___ Textauszug ___

Vom Standesamt in Einzelhaft

Im norddeutschen Fürstenau geht es zur Übernachtung in den Knast

Von Nicole Klostermann

Man muss bekanntlich nicht erst heiraten, um im Knast zu landen. Im kleinen, norddeutschen Städtchen Fürstenau allerdings, liegen das hübsche Standesamt und das örtliche Amtsgefängnis so nah beieinander, dass mancher sich nach einigen Ehejahren vielleicht schon gefragt haben mag, ob er sich damals nicht versehentlich in der Tür vertan hat.

Draisine
Auf einer Draisine wird die Anreise zum Erlebnis. (Foto: Wübbel)

Buenos Aires/ Fürstenau - Seit dem 14. Jahrhundert thront das imposante Fürstenauer Schloss, die einstige Residenz des Fürstbischofs von Osnabrück auf der schönen Schlossinsel und blickt auf eine turbulente Geschichte zurück. Über die Jahrhunderte war die mächtige Festungsanlage immer wieder stark umkämpft, und fiel im dreißigjährigen Krieg sogar zeitweise an die Schweden.

Einige Zeit später jedoch verlor das Schloss Fürstenau seine Stellung als Regierungssitz und zumindest wurde es dann etwas ruhiger um die dicken Gemäuer. Zwar waren die großen Kämpfe vorbei, jedoch benötigte Fürstenau, das mittlerweile Gerichtsort geworden war, mit dem Justizsitz auch ein Amtsgefängnis. Konnte man für kleine Vergehen noch den Pranger auf dem Marktplatz, oder das kleine Gefängnis in einem der Stadttore nutzen, musste für die schweren Vergehen ein angemessenes Gefangenenhaus her.

___

§ Aufgabe 1
An wen fiel die Festungsanlage laut dem Text über Fürstenau im Dreißigjährigen Krieg zeitweise?
§ Aufgabe 2
Setze den Text über Fürstenau im Anschluss an seinen letzten Satz fort.

___ Daten ___

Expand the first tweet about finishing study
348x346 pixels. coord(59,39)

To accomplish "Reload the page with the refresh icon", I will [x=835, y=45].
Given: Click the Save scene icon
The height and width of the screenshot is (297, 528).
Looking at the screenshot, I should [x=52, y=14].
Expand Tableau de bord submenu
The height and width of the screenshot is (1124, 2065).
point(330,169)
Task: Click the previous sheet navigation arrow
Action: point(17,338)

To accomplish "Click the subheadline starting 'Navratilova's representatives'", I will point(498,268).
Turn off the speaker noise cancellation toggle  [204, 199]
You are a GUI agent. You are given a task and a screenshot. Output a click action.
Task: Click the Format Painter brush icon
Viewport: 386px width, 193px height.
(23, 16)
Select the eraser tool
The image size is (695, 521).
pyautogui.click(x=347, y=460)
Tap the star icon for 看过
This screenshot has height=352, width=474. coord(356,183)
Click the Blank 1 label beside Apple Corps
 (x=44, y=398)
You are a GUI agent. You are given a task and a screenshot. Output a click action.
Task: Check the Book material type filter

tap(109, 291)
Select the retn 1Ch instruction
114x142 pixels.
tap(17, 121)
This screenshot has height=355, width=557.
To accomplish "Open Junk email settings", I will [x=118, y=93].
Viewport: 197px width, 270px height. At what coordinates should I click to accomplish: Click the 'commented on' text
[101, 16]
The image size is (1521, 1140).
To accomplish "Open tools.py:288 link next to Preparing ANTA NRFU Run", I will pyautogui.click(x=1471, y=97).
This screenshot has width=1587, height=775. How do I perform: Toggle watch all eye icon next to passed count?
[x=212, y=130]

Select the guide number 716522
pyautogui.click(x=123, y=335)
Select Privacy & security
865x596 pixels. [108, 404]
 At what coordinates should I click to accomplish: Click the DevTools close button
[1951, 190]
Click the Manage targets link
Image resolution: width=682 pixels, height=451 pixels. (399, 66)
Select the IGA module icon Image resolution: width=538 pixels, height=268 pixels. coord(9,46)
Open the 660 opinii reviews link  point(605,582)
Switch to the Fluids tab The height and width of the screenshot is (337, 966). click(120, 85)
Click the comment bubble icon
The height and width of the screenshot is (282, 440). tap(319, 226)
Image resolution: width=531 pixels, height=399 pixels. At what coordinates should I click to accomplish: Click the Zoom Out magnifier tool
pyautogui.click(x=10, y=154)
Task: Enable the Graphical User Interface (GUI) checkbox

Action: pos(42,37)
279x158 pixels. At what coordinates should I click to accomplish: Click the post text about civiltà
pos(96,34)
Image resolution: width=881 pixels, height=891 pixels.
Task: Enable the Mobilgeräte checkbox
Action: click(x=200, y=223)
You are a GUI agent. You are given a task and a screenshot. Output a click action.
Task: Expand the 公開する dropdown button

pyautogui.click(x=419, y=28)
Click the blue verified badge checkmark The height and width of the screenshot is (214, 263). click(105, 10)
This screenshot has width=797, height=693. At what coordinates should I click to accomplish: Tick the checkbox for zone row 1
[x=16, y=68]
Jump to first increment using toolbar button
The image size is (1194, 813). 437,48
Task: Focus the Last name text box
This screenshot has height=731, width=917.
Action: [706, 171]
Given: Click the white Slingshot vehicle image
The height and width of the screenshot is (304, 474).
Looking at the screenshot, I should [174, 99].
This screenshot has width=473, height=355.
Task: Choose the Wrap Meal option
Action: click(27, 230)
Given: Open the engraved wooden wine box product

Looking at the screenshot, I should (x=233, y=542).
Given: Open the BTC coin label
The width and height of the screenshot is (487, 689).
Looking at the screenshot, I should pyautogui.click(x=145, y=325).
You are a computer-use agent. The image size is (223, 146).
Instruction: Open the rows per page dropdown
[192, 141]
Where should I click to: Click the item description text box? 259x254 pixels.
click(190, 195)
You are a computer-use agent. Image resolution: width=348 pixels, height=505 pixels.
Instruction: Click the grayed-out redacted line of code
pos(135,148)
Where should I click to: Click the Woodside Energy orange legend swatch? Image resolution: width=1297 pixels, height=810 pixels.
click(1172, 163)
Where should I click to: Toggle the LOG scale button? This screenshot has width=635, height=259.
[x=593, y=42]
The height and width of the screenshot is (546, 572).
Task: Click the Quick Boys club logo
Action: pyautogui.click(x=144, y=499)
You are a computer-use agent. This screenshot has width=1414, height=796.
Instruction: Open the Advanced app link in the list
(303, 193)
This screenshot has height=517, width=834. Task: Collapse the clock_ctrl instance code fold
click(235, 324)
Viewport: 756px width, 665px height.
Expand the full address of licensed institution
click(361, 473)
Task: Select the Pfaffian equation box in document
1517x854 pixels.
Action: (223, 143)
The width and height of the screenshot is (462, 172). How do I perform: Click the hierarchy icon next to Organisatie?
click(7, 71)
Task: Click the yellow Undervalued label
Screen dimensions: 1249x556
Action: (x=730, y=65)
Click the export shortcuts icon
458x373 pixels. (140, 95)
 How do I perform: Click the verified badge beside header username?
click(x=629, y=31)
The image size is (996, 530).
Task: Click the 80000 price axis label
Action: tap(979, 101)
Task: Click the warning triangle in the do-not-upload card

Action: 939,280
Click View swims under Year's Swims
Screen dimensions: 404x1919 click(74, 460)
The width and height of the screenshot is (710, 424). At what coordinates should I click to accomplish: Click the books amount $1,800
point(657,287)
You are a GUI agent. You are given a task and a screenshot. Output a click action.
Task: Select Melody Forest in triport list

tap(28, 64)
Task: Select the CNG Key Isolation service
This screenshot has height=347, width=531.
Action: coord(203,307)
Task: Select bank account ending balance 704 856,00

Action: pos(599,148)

___

§ Ergebnis 1
An die Schweden.

§ Ergebnis 2
1720 wurde somit das Amtsgefängnis, direkt neben dem Schloss auf der Schlossinsel gebaut. Und über die Jahre fand so mancher Gauner, Bankräuber, Dieb aber auch Mörder sich hinter den dicken Gittern im Schatten der Burgmauern wieder. So hatte die Strafanstalt im 18. und 19. Jahrhundert mit viel unehrenhafter Kundschaft gut zu tun und noch 1825 fand ein Pferdedieb am Galgen sein jähes Ende.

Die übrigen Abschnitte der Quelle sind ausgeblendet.